__PROBLEM TO WORK ON__.
Exactly the lines from the one with "Task: Select av1d_codec.h in the file tree" through the end of the records below are to be output, the first and last included, and no others.

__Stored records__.
--------------------

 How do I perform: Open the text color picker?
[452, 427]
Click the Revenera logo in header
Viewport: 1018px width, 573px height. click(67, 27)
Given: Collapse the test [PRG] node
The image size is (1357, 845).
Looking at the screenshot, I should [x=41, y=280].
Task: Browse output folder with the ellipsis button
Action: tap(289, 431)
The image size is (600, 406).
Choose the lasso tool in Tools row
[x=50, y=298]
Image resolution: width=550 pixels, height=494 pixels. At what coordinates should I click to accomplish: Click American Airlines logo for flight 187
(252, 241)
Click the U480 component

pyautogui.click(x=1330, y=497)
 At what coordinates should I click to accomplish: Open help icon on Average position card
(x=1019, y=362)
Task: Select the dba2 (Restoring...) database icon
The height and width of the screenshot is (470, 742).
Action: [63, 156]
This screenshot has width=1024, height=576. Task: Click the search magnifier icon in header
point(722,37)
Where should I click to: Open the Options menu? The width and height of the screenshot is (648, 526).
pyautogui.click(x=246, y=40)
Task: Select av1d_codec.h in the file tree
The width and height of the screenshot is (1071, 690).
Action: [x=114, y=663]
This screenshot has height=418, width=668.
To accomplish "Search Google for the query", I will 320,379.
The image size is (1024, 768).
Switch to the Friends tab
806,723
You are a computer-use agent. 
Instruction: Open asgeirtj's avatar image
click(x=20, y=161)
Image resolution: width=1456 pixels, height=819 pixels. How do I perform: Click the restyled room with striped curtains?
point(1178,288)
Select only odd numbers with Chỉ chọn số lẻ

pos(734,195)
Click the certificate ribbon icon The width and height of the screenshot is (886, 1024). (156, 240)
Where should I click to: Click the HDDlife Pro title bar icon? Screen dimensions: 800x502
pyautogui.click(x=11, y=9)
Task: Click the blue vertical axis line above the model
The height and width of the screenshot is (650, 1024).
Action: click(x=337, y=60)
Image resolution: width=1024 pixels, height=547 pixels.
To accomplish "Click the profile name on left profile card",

--------------------

__OUTPUT__.
Task: Select av1d_codec.h in the file tree
The width and height of the screenshot is (1071, 690).
Action: [x=114, y=663]
This screenshot has height=418, width=668.
To accomplish "Search Google for the query", I will 320,379.
The image size is (1024, 768).
Switch to the Friends tab
806,723
You are a computer-use agent. 
Instruction: Open asgeirtj's avatar image
click(x=20, y=161)
Image resolution: width=1456 pixels, height=819 pixels. How do I perform: Click the restyled room with striped curtains?
point(1178,288)
Select only odd numbers with Chỉ chọn số lẻ

pos(734,195)
Click the certificate ribbon icon The width and height of the screenshot is (886, 1024). (156, 240)
Where should I click to: Click the HDDlife Pro title bar icon? Screen dimensions: 800x502
pyautogui.click(x=11, y=9)
Task: Click the blue vertical axis line above the model
The height and width of the screenshot is (650, 1024).
Action: click(x=337, y=60)
Image resolution: width=1024 pixels, height=547 pixels.
To accomplish "Click the profile name on left profile card",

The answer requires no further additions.